Police are no closer to establishing the identities of two women whose bodies were found dumped in a vineyard.
|||Cape Town - Police are no closer to establishing the identities of two women whose bodies were found dumped in a vineyard near the farming town of Rawsonville on New Year’s Day.
Police have released a picture of a necklace that was found on one of the women in the hope that someone may recognise it.
If anyone does recognise it, they should contact
Warrant Officer Gideon Geldenhuys of the Rawsonville police at 079 497 4992.
An officer at the Rawsonville police station said that fingerprints were taken from the victims and investigating officers were waiting to see whether results would lead them to an identity.
Since Wednesday, no one has stepped forward to open a missing person’s case in the area, nor has there been any response to the police’s appeal to the public for information that could lead to the identification of the women and the arrest of a suspect.
On Wednesday, police remained tight-lipped on the murder docket and the victims.
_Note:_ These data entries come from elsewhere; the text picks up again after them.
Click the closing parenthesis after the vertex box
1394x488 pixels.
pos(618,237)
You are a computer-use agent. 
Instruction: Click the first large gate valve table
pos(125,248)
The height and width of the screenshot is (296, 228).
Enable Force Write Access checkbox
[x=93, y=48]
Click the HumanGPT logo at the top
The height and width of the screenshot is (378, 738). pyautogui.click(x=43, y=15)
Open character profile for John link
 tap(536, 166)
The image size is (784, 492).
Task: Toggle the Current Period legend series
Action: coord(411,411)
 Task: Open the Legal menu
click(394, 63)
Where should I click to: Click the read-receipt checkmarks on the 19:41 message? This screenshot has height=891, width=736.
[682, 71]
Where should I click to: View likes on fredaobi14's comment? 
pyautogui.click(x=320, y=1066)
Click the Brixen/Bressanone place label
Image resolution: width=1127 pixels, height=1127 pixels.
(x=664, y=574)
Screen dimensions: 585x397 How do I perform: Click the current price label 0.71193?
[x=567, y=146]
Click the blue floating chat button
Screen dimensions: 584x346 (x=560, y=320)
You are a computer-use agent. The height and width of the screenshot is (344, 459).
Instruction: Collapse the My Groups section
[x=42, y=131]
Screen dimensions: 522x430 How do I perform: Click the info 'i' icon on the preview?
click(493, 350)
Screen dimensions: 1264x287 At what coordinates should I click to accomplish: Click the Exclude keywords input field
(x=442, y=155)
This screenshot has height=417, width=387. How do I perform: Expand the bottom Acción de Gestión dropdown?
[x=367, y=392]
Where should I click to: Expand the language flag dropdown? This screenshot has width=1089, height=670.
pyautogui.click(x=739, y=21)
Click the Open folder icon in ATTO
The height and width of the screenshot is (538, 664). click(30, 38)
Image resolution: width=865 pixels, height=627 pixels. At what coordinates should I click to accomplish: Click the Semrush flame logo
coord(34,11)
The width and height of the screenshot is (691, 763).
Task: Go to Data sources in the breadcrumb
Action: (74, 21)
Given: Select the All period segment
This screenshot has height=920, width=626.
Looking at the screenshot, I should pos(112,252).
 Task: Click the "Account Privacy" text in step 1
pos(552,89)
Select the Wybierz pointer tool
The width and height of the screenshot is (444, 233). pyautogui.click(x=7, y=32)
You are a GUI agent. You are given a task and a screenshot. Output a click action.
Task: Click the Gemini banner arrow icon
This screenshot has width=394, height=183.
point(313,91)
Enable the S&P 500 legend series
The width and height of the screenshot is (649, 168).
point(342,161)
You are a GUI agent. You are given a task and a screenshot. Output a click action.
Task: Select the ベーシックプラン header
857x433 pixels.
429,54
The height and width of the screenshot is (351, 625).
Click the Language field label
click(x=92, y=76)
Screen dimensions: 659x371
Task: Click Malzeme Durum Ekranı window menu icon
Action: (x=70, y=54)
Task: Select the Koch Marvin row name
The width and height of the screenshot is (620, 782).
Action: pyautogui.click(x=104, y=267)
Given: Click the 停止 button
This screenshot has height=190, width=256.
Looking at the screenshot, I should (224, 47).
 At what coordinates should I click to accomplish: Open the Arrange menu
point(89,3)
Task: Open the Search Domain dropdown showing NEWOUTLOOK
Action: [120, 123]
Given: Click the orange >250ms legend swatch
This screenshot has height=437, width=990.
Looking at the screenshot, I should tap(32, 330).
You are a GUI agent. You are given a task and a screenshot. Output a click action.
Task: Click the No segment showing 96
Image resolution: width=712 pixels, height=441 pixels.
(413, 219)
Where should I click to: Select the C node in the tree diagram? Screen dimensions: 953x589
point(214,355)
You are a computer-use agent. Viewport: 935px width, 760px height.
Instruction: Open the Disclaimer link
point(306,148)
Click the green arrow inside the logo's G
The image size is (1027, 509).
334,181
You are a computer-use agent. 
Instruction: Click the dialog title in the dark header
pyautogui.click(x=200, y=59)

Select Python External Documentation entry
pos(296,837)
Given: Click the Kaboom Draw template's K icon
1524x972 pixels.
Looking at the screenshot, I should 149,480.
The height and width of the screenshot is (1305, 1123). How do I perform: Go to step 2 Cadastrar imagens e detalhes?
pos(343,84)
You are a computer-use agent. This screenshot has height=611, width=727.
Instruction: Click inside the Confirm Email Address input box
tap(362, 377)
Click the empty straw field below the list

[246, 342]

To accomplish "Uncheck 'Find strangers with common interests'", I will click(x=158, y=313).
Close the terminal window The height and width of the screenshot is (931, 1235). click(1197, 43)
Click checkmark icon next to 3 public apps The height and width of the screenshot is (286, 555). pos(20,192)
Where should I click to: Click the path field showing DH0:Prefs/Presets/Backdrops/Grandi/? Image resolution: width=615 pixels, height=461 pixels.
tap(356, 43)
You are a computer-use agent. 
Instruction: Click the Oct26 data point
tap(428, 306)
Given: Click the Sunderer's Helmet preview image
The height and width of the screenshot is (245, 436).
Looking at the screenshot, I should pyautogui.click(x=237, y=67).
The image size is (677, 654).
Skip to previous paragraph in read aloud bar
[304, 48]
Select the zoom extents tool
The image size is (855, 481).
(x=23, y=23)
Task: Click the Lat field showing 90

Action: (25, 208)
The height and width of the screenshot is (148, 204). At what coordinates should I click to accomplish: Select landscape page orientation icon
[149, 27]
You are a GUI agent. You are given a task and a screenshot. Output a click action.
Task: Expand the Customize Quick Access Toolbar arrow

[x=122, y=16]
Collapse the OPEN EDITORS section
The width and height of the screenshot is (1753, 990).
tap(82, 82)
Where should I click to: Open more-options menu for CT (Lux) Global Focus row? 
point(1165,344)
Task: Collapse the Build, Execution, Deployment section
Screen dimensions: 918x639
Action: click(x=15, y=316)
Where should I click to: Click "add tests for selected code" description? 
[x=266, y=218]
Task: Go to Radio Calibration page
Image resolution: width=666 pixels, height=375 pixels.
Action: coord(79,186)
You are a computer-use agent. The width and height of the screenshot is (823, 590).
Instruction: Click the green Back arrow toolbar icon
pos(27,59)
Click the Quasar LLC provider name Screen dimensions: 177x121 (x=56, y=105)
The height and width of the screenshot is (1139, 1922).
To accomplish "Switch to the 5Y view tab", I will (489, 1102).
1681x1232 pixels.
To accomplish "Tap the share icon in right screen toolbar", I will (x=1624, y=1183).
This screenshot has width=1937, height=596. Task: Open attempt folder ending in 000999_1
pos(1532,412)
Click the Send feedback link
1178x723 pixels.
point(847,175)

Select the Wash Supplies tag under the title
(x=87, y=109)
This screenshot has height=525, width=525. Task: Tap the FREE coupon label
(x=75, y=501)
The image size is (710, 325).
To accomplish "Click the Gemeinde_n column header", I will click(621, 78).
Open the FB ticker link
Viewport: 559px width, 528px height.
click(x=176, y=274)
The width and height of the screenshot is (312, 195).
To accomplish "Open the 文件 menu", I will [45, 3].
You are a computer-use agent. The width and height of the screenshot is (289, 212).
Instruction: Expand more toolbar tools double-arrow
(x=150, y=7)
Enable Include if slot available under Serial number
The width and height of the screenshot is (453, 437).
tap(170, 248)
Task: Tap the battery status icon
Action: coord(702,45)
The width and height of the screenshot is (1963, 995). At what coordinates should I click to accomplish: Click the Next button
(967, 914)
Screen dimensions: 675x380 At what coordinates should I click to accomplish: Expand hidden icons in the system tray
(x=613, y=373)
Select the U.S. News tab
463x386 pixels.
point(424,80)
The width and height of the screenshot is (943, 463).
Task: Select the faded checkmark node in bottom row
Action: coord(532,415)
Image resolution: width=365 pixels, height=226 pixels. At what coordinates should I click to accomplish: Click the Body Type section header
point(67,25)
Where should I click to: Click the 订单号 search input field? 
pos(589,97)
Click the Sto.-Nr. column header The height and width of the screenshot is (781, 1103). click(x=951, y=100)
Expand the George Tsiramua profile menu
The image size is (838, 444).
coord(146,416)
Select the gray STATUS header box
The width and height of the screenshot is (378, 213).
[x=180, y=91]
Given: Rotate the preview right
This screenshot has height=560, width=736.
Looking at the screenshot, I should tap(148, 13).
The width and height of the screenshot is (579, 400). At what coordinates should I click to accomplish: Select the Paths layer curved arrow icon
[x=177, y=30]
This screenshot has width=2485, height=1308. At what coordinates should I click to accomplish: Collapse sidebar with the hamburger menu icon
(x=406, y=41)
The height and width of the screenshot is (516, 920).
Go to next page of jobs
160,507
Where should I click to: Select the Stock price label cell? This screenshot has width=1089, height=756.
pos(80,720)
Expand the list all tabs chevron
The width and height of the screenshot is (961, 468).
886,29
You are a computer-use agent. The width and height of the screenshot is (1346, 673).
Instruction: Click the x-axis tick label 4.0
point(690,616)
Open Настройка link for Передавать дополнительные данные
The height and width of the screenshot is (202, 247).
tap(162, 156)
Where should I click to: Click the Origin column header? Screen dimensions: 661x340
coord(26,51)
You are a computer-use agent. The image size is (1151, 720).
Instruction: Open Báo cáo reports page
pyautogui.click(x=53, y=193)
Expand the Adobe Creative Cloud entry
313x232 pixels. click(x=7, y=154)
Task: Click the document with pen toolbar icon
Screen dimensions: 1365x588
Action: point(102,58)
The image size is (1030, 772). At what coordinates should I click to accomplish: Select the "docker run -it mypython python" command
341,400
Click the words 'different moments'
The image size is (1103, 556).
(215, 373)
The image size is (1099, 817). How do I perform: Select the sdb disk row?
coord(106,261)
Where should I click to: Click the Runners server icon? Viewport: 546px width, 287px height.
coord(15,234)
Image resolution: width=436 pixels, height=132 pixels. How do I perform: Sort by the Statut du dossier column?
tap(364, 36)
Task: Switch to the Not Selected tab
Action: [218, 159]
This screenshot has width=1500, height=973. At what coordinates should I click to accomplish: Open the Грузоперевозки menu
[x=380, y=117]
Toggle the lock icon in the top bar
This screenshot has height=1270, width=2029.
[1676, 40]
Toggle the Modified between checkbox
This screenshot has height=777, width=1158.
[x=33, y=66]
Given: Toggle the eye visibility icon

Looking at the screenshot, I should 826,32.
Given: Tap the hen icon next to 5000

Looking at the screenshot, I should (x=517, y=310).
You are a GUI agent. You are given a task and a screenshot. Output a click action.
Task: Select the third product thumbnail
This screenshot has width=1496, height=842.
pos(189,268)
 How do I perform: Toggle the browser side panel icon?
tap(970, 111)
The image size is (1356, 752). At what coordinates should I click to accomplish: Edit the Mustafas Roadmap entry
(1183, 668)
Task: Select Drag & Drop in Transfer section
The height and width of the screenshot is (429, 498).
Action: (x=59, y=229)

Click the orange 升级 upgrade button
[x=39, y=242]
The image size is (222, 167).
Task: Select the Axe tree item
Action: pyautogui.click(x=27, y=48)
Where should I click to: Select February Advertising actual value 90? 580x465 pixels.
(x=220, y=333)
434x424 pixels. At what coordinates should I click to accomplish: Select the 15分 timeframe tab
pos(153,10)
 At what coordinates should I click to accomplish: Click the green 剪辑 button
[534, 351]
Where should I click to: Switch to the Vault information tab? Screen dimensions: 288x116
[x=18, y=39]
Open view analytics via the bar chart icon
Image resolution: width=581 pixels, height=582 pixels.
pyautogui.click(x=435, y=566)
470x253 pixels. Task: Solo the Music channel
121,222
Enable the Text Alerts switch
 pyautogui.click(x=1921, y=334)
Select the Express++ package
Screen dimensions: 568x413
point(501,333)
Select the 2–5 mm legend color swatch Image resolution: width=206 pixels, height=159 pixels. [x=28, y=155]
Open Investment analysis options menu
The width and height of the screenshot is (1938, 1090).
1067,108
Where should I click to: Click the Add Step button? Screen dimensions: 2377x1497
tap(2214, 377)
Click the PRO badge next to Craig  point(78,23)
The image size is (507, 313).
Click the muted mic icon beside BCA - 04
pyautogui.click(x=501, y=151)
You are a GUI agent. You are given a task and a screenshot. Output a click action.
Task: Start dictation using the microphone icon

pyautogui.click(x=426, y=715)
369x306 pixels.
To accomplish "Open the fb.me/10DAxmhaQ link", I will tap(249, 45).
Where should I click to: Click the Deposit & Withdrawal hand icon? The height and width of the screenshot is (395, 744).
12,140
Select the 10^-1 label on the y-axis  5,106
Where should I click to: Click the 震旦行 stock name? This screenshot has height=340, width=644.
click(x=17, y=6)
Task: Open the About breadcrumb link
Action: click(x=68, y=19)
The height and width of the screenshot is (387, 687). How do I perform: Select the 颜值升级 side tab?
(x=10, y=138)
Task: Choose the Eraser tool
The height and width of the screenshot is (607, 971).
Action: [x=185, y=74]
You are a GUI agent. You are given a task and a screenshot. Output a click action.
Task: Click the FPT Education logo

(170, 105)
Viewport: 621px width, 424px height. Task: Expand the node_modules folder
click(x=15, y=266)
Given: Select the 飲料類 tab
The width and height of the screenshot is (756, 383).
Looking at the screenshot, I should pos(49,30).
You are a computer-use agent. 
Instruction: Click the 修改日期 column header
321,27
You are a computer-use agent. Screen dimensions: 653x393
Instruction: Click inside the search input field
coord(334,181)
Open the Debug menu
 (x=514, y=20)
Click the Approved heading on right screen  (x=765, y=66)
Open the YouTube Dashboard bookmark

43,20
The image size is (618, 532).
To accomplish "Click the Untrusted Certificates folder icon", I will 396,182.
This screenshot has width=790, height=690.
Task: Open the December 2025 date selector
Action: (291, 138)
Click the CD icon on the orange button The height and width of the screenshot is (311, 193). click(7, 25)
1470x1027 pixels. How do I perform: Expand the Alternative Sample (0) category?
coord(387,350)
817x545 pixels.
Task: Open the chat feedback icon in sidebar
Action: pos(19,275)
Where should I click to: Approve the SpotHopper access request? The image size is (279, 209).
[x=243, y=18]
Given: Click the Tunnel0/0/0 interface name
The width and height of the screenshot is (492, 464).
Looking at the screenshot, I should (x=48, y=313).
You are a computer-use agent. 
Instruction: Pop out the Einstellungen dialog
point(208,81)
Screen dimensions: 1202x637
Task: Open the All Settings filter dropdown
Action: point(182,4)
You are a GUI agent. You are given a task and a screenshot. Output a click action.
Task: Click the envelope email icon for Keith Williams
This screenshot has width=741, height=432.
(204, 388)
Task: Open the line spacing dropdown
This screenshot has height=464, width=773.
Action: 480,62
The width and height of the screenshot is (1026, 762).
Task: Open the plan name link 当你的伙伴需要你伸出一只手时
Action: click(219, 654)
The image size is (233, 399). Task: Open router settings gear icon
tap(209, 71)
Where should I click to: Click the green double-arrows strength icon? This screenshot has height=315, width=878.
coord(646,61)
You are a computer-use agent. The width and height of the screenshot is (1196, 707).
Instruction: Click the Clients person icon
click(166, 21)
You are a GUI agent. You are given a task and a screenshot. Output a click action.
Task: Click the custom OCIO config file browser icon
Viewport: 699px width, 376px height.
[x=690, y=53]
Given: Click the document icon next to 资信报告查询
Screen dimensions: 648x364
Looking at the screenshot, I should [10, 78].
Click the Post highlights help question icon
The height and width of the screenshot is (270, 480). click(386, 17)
No meaningful description of either of the women was given in a police press release on the incident – the victims were identified merely as two women in their late twenties.
The man who discovered one of the bodies, Pieter Muller, a farmworker on Witelsboom farm in the Slanghoek Valley, said it was too decomposed and swollen to make any meaningful inferences about the woman’s appearance.
Speaking to the Cape Argus on Wednesday, Muller described the scene where the body was discovered as “horrific”.
“I have not been able to sleep since I saw her rigged up in the wires of the vineyard like that. It was truly awful. The image is just replaying in my head,” he said.